The PM, produced by fuel sulfur, inert trace contaminants and incomplete combustion of hydrocarbons in smokestack emissions, would be controlled by a “combination of good combustion practices and low or zero ash fuel (i.e. natural gas),” the EPA report on the PSD says. It does not state to what levels the PM would be reduced, whether those levels are considered safe and who would be responsible for controlling it or what technology would be used as the control.

The report further states that carbon monoxide, nitrogen dioxide and sulfur dioxide would be reduced by a new plant while ozone, although it would increase, would be below standards. But a new plant would still release more than 1,500 tons of emissions per year, including PM. This is in comparison to the existing plant’s licensed capacity of 1002 megawatts, despite the fact that the plant is operating with only two of its four generating units and at very low levels.

▶ _WORK INSTRUCTION 1_
Answer these questions using the text on the new plant's emissions:
(a) According to the EPA report, what would control the PM?
(b) Which pollutant would increase but still be below standards?
(c) How many tons of emissions per year would a new plant still release?
▶ _WORK INSTRUCTION 2_
Repeat word for word everything in the text on the new plant's emissions from "The PM, produced" down to "as the control.".

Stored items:

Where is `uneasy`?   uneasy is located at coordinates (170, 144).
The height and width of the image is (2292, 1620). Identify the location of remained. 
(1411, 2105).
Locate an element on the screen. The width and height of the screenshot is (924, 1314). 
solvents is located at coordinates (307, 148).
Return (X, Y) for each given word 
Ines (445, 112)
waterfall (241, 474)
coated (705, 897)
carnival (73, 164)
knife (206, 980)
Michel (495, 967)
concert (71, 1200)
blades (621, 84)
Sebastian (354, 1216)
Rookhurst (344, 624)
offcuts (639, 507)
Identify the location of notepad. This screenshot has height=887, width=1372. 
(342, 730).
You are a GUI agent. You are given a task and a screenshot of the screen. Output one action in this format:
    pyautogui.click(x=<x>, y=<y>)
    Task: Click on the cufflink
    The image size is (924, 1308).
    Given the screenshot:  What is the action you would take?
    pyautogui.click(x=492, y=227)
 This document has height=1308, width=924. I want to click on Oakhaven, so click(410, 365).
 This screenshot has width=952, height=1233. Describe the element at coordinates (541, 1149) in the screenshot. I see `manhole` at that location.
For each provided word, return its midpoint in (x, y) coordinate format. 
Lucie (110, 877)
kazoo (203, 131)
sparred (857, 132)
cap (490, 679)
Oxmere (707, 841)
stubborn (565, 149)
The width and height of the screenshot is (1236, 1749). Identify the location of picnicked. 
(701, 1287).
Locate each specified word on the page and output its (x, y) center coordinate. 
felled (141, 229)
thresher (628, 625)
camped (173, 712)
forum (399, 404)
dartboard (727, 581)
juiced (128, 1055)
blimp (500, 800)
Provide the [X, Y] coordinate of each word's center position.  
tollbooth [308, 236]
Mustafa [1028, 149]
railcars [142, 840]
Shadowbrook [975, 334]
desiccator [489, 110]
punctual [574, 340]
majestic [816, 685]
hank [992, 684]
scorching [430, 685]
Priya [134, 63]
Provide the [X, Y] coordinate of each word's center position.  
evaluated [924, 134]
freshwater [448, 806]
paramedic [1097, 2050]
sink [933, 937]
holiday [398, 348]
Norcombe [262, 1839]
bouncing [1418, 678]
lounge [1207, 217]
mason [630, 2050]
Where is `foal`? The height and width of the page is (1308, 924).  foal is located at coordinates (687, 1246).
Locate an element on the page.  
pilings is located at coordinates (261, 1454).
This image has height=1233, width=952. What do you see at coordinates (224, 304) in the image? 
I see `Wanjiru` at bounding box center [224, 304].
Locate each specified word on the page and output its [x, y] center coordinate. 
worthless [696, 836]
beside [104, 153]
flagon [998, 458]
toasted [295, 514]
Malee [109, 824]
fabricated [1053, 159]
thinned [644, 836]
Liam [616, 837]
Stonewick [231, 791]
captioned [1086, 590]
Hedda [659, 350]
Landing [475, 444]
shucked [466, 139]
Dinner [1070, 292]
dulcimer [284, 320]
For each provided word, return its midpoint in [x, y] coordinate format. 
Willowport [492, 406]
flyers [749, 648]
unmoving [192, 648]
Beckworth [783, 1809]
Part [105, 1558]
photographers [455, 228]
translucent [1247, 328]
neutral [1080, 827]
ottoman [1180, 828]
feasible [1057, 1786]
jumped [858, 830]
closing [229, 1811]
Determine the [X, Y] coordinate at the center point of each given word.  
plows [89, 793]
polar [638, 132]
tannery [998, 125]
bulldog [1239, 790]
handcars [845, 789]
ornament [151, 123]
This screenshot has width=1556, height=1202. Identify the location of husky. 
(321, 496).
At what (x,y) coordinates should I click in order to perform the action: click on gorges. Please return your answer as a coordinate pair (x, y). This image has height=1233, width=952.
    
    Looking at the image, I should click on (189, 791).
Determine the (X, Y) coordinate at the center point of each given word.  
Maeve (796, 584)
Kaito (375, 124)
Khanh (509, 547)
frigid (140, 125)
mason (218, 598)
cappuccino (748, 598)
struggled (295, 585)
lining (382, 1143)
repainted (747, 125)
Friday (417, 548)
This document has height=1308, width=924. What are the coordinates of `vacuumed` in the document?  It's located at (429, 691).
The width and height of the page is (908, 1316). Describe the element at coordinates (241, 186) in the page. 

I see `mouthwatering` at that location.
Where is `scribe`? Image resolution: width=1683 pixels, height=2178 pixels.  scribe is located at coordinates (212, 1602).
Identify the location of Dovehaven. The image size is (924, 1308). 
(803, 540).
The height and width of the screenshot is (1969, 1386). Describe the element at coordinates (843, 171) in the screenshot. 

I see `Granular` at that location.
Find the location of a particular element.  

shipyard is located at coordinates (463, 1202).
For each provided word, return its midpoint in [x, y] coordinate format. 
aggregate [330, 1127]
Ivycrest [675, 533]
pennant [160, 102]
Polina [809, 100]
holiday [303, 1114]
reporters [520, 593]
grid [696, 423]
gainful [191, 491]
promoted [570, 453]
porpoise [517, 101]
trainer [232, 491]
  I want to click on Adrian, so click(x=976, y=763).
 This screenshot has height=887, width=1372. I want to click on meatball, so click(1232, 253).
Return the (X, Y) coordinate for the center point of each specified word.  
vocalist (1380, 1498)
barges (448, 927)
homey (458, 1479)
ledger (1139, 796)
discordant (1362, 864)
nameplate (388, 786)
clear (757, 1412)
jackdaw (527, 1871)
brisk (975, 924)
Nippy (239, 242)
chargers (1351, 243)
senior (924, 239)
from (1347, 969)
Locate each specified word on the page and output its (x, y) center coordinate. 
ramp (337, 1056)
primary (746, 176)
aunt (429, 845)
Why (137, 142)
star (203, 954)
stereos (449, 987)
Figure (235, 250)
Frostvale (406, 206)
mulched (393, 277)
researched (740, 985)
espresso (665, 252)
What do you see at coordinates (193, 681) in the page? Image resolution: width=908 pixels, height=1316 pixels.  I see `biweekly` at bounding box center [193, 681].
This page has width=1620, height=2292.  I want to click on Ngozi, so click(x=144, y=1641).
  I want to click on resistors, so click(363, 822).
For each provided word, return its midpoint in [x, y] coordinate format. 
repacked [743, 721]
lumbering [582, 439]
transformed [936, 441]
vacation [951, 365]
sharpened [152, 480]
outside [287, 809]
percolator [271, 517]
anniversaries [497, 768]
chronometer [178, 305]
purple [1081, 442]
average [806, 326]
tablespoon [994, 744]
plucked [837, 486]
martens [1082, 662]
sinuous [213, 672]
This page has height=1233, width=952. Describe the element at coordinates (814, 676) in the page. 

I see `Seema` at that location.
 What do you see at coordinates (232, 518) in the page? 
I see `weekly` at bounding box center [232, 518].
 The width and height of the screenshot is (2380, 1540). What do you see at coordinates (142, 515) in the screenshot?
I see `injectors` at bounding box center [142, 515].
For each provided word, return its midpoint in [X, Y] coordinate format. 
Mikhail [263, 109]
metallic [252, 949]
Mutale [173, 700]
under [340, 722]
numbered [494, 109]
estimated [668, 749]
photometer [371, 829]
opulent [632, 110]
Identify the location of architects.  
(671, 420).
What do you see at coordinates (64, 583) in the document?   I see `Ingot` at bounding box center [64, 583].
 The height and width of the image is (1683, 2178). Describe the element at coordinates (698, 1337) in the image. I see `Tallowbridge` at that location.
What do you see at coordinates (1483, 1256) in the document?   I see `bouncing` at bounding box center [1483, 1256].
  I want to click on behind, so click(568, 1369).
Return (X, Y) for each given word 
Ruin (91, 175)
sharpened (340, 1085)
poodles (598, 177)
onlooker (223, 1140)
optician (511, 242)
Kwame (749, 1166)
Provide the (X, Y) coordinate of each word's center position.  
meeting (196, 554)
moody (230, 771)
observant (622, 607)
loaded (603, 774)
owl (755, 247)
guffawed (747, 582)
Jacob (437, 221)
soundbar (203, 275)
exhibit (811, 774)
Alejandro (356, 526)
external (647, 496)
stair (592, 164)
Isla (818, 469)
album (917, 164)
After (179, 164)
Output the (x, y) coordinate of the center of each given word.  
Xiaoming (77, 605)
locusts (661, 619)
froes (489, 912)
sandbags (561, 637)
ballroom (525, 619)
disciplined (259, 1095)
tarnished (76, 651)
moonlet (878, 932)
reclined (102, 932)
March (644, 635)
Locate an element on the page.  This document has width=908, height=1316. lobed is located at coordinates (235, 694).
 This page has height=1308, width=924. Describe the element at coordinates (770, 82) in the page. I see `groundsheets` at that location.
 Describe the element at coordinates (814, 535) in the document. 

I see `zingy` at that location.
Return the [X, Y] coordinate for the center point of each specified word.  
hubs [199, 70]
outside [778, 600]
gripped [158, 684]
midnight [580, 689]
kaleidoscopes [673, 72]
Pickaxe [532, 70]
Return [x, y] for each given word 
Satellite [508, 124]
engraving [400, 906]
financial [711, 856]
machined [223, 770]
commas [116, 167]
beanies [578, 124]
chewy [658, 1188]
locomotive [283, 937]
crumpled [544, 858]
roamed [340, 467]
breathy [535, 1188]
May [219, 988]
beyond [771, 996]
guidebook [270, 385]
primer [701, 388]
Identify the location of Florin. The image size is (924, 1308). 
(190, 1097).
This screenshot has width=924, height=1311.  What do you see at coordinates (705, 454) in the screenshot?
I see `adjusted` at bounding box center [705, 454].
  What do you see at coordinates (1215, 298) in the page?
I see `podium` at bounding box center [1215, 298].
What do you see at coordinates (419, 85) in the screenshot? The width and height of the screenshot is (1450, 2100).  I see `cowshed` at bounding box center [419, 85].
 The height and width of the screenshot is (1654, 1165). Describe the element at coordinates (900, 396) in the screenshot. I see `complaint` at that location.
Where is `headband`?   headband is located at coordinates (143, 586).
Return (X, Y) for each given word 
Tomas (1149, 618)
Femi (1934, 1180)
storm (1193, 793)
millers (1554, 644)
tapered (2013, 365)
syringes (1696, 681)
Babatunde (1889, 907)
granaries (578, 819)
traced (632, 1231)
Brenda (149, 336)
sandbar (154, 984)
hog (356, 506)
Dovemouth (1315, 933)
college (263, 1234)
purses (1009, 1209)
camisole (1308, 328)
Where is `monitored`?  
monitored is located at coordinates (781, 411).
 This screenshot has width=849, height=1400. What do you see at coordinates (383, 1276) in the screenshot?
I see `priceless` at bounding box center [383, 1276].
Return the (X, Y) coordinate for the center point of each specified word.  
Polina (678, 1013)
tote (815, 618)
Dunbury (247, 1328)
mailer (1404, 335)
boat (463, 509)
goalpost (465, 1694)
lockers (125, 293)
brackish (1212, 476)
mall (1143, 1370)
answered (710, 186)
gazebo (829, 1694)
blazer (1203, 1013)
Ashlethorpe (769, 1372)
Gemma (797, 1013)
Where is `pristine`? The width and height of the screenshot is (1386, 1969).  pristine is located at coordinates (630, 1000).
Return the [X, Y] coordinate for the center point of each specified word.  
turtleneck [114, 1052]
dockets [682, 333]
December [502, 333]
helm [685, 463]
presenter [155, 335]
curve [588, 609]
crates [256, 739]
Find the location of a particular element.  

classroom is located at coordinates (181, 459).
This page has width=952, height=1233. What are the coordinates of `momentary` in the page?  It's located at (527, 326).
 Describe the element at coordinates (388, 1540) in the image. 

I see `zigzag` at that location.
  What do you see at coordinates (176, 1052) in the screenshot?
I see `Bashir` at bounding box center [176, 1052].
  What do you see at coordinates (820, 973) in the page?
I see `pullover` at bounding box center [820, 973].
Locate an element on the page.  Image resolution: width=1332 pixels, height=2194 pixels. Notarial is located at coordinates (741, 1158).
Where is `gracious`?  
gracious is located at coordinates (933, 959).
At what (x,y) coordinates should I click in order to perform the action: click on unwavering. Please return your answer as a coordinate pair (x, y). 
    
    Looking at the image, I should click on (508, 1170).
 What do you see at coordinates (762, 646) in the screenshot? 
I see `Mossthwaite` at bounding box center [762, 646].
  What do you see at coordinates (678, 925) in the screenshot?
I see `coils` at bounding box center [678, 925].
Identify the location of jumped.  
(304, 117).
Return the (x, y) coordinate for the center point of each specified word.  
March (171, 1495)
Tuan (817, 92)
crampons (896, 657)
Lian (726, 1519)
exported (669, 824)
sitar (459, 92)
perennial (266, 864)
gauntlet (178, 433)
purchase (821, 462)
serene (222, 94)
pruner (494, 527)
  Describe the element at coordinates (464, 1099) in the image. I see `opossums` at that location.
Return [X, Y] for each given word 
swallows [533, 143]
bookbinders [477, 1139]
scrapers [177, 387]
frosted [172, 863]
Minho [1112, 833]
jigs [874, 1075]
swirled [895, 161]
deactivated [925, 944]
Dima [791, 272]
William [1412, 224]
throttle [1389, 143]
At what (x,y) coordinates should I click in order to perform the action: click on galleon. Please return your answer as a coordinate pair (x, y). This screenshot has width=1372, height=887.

▶ _WRITTEN SOLUTION 1_
(a) A combination of good combustion practices and low or zero ash fuel (natural gas)
(b) Ozone
(c) More than 1,500 tons

▶ _WRITTEN SOLUTION 2_
The PM, produced by fuel sulfur, inert trace contaminants and incomplete combustion of hydrocarbons in smokestack emissions, would be controlled by a “combination of good combustion practices and low or zero ash fuel (i.e. natural gas),” the EPA report on the PSD says. It does not state to what levels the PM would be reduced, whether those levels are considered safe and who would be responsible for controlling it or what technology would be used as the control.